À quoi ressemble-t-elle concrètement ?
La kératose actinique se présente comme une tache rouge ou rosée, à surface rugueuse et kératosique – on la sent souvent mieux qu’on ne la voit en passant le doigt dessus. Elle peut être unique ou, plus souvent, multiple. Elle siège sur les zones chroniquement exposées : visage (front, tempes, nez, lèvre inférieure), oreilles, cuir chevelu des chauves, mains, avant-bras, décolleté. Elle peut parfois former une corne cutanée, projection kératosique verticale bien visible.

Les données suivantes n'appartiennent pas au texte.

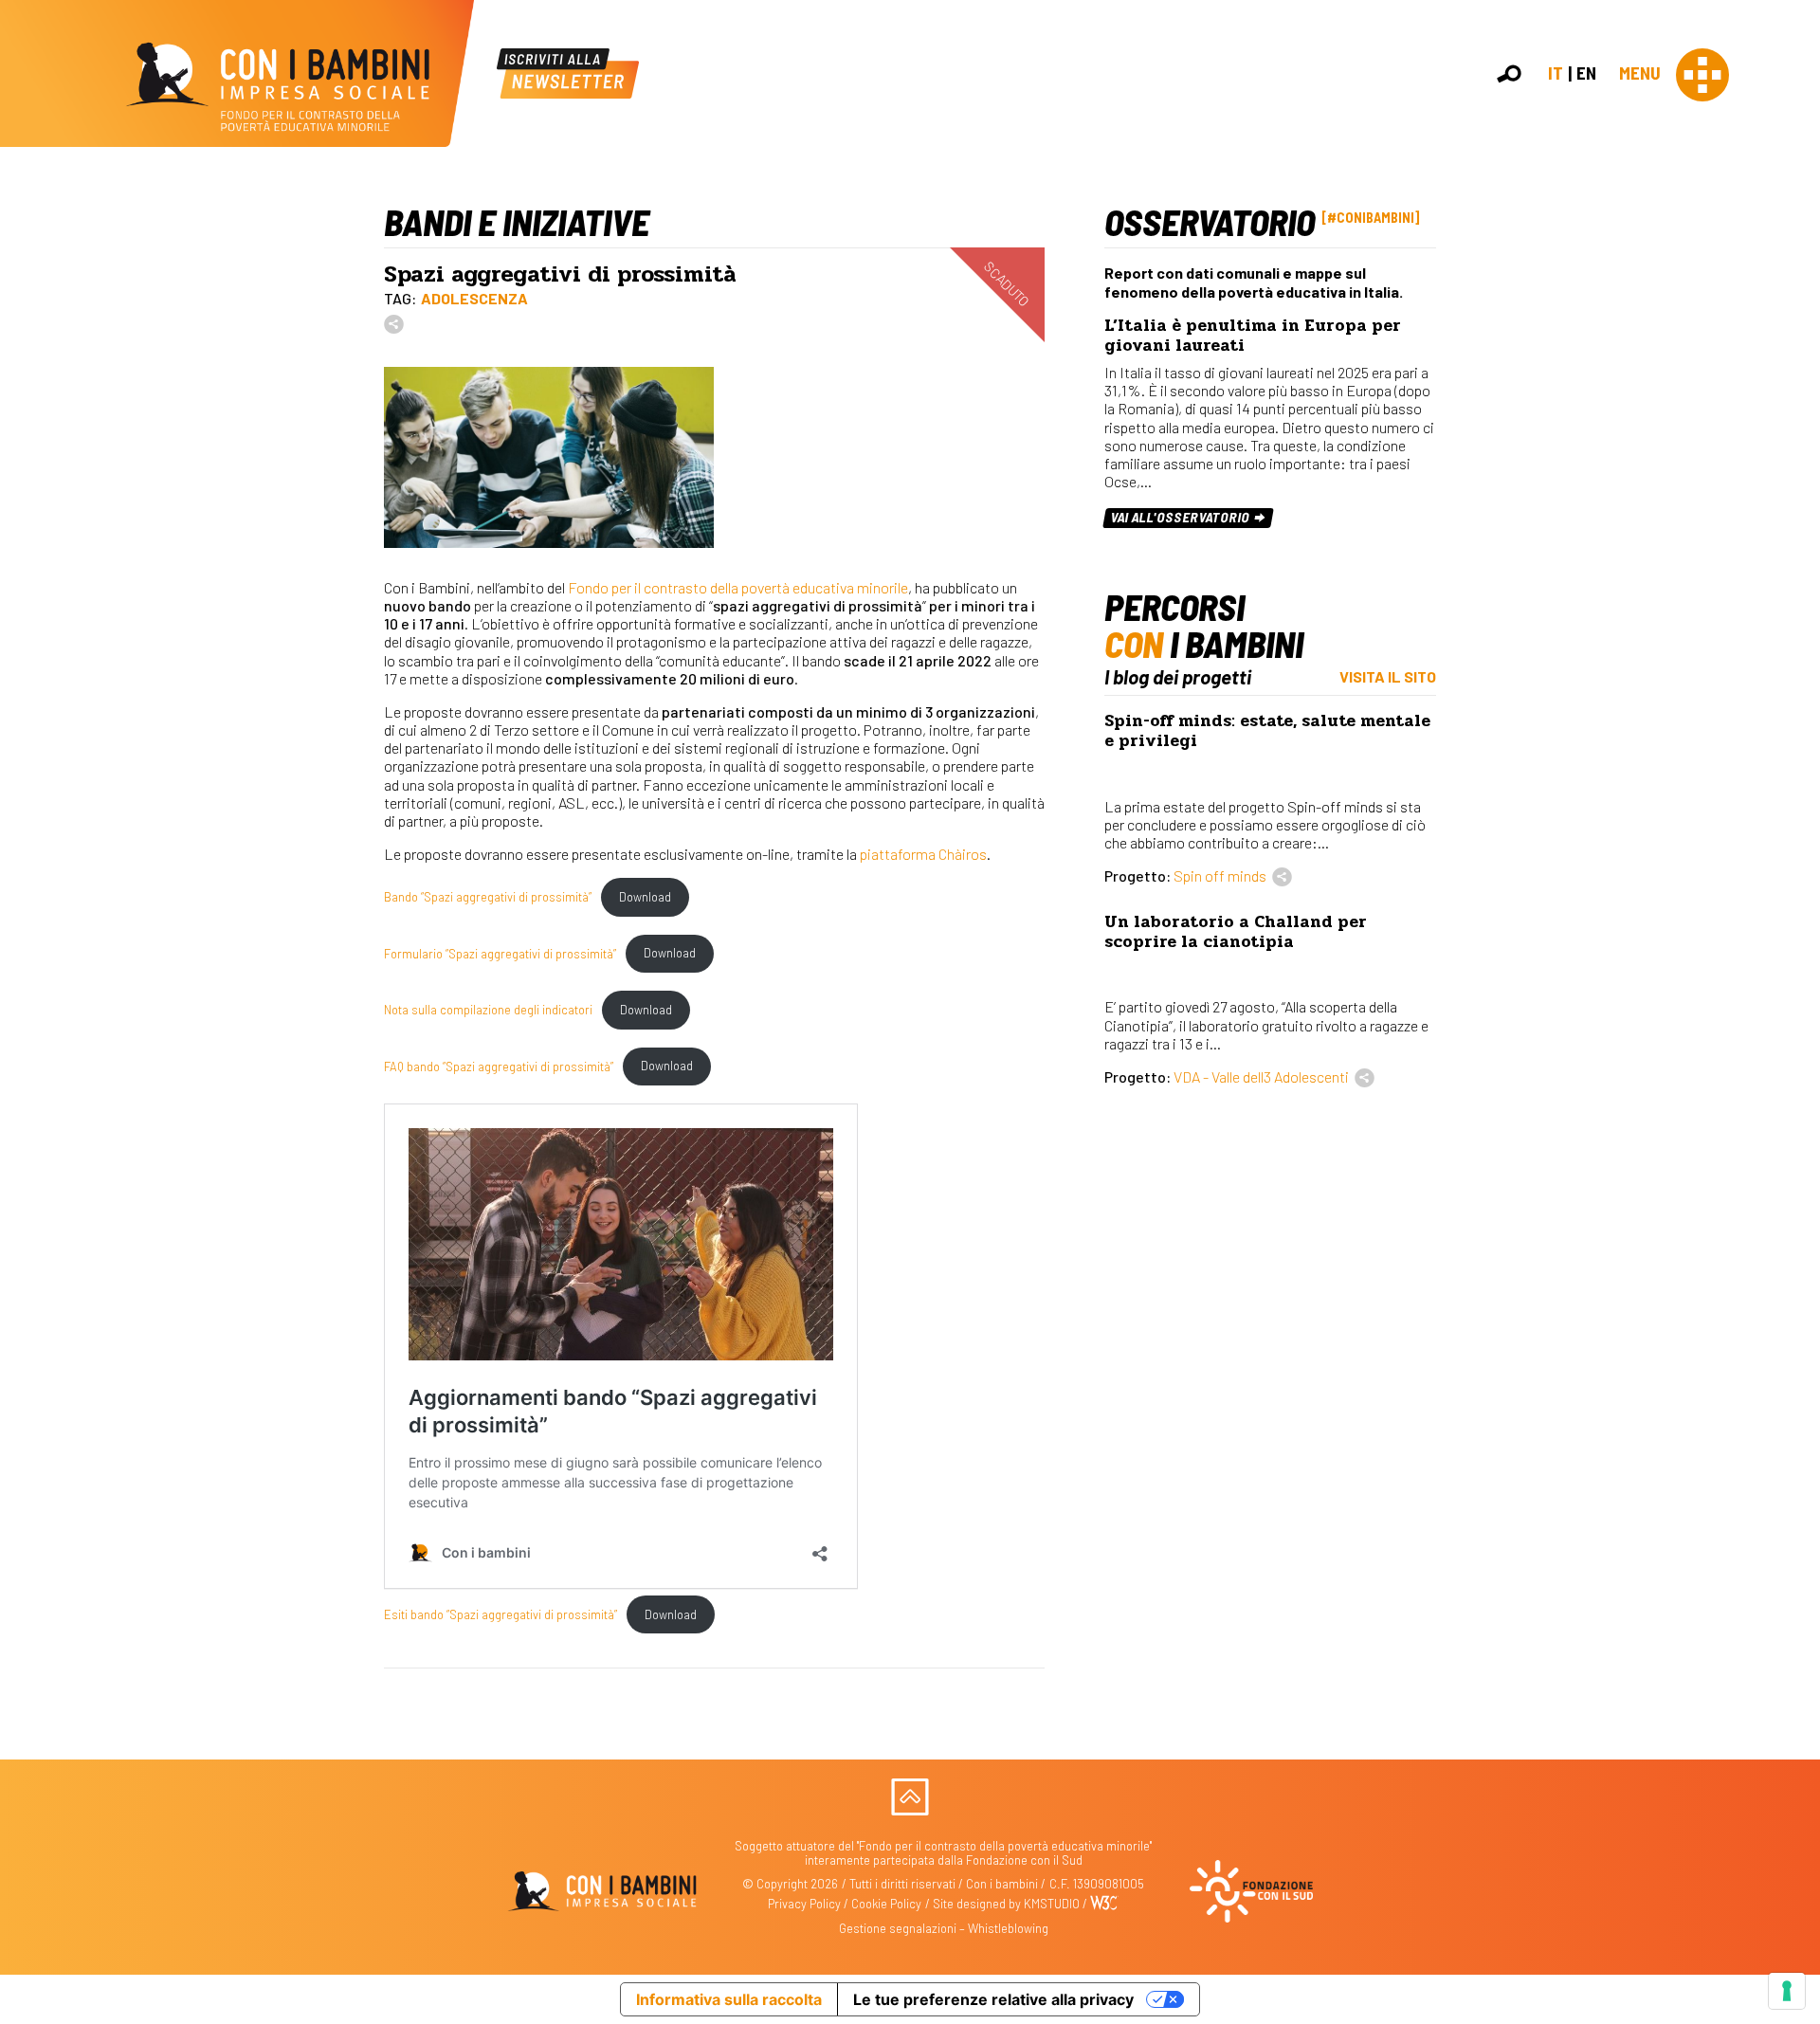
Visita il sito (1387, 676)
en (1586, 72)
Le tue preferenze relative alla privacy (993, 1999)
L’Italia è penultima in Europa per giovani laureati (1252, 335)
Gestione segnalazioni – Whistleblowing (943, 1928)
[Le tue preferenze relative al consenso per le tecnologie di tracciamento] (1787, 1991)
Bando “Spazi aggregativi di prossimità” (488, 896)
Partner (1797, 326)
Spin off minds (1220, 875)
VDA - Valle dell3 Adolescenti (1261, 1076)
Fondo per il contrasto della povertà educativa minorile (738, 587)
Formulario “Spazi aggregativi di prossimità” (500, 952)
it (1555, 72)
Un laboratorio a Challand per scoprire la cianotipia (1235, 932)
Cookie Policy (886, 1903)
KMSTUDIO (1052, 1903)
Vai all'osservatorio (1181, 517)
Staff (1790, 345)
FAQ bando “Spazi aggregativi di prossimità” (498, 1065)
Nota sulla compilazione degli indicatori (488, 1009)
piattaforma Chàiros (923, 854)
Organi (1793, 284)
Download (645, 896)
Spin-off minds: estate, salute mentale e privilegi (1267, 731)
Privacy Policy (804, 1903)
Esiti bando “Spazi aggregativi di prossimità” (500, 1614)
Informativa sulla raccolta (729, 1999)
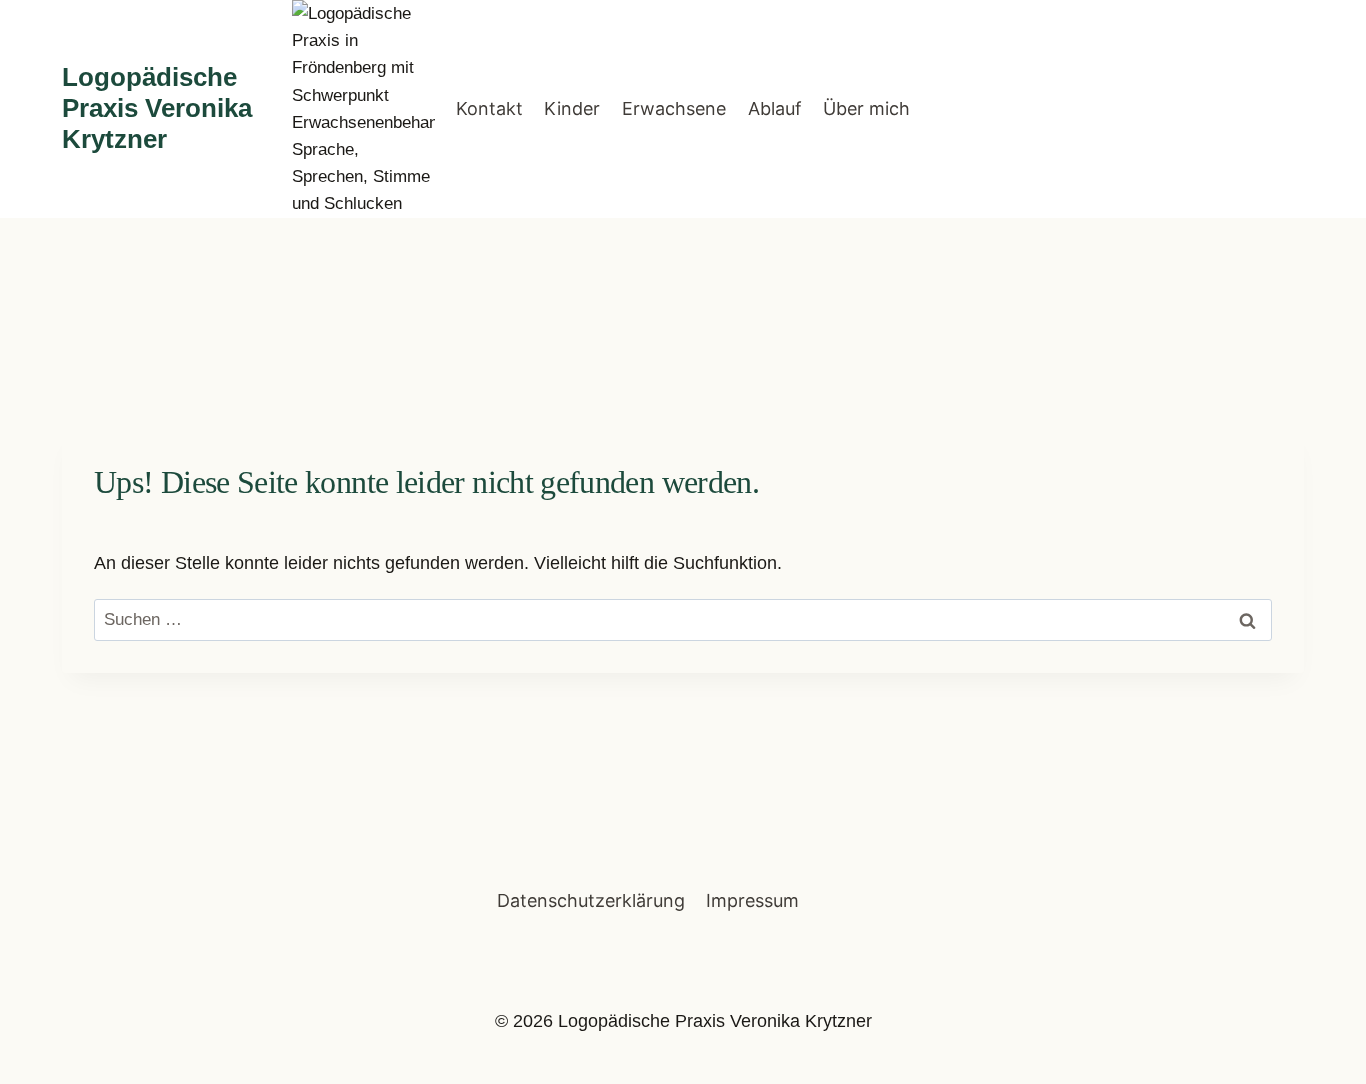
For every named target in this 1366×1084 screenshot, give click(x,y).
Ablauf (775, 108)
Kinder (572, 108)
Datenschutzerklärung (591, 900)
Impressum (752, 900)
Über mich (866, 108)
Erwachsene (674, 108)
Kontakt (489, 108)
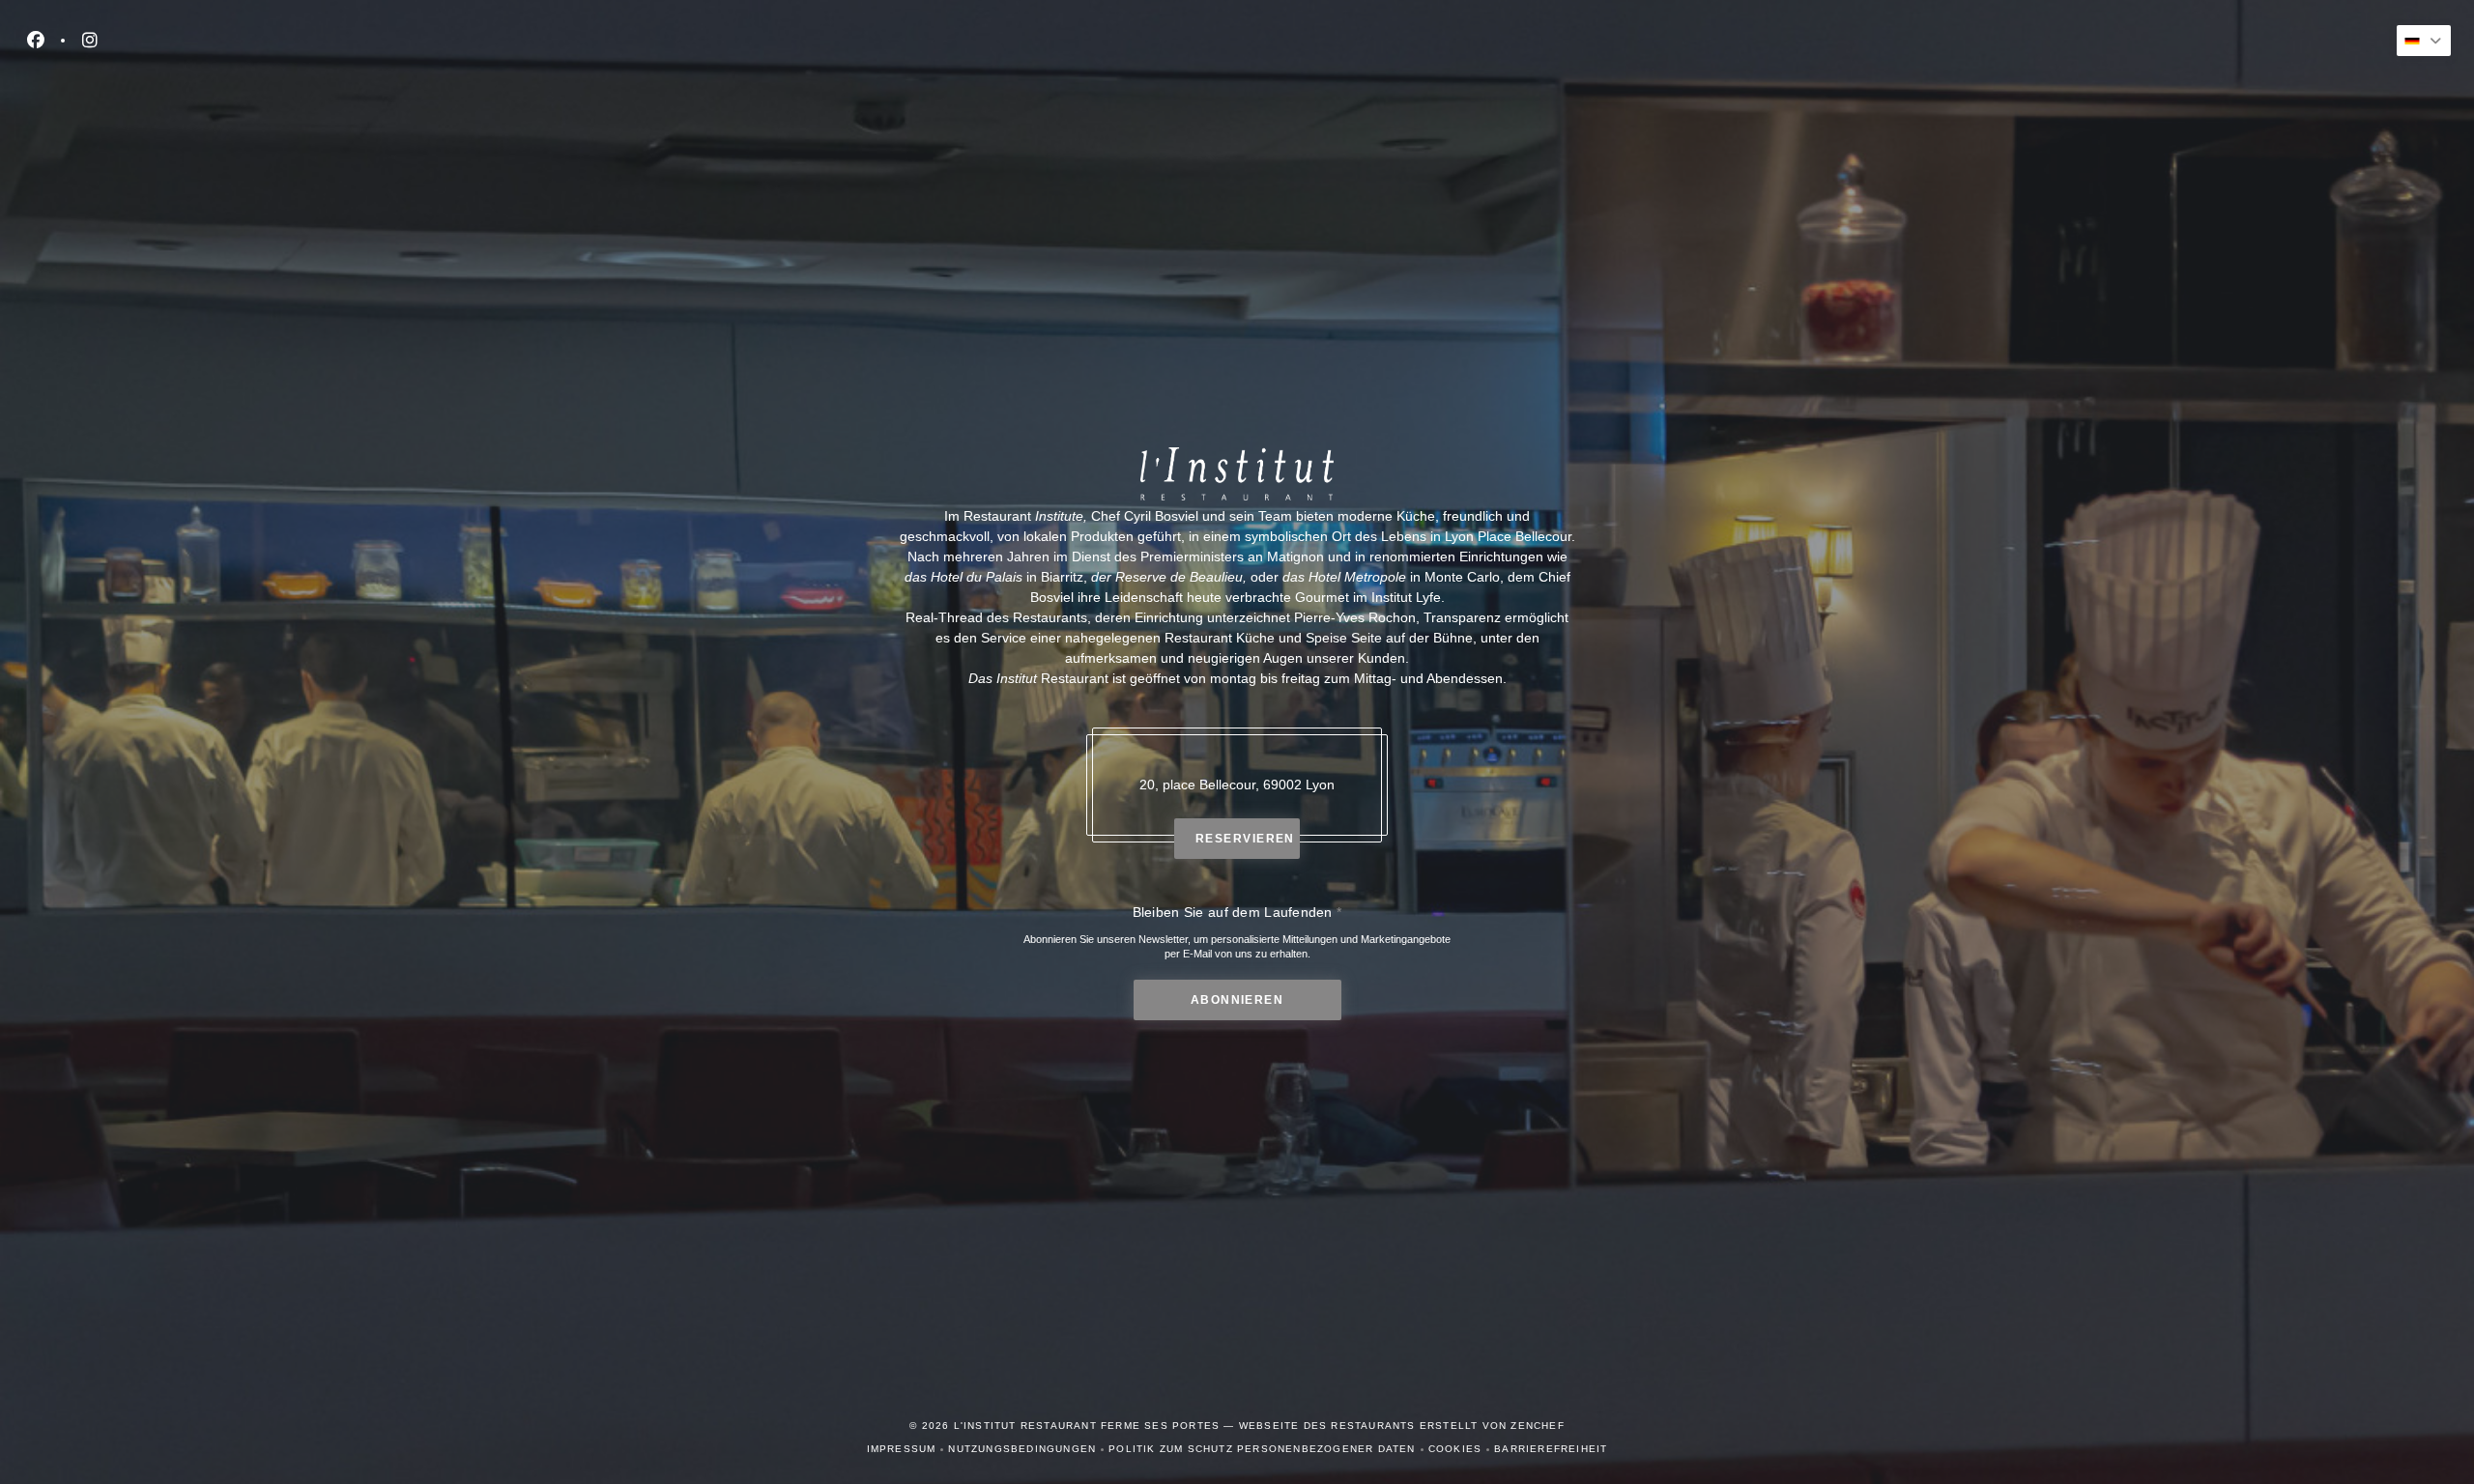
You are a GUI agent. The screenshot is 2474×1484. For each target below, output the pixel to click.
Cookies (1461, 1452)
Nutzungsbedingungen (1028, 1452)
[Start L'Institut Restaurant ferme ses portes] (1237, 495)
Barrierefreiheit (1550, 1452)
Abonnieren (1237, 1000)
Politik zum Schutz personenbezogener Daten (1267, 1452)
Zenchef (1537, 1425)
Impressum (908, 1452)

Pourquoi elle ne « part » jamais d’elle-même
La kératose actinique est liée à une mutation des kératinocytes induite par les UV. Ces cellules modifiées ne reviennent pas spontanément à la normale – la tache ne disparaît pas avec une crème hydratante ni avec le temps. Elle peut rester stable pendant des années ou évoluer en carcinome épidermoïde (spinocellulaire) invasif dans environ 5 à 10 % des cas. Le risque est d’autant plus élevé que les lésions sont nombreuses et que le sujet est immunodéprimé.
Comment le dermatologue la traite
Le dermatologue confirme le diagnostic à la dermoscopie – l’aspect caractéristique en « fraise » (vaisseaux rouges autour des ostiums folliculaires) est souvent suffisant – et propose un traitement adapté au nombre et à l’étendue des lésions : cryothérapie à l’azote liquide pour les lésions isolées, imiquimod (Aldara®) ou 5-fluorouracile (Efudix®) en crème pour les lésions multiples ou le champ de cancérisation, photothérapie dynamique pour les formes étendues. L’objectif est d’éliminer les cellules mutées avant qu’elles ne deviennent invasives.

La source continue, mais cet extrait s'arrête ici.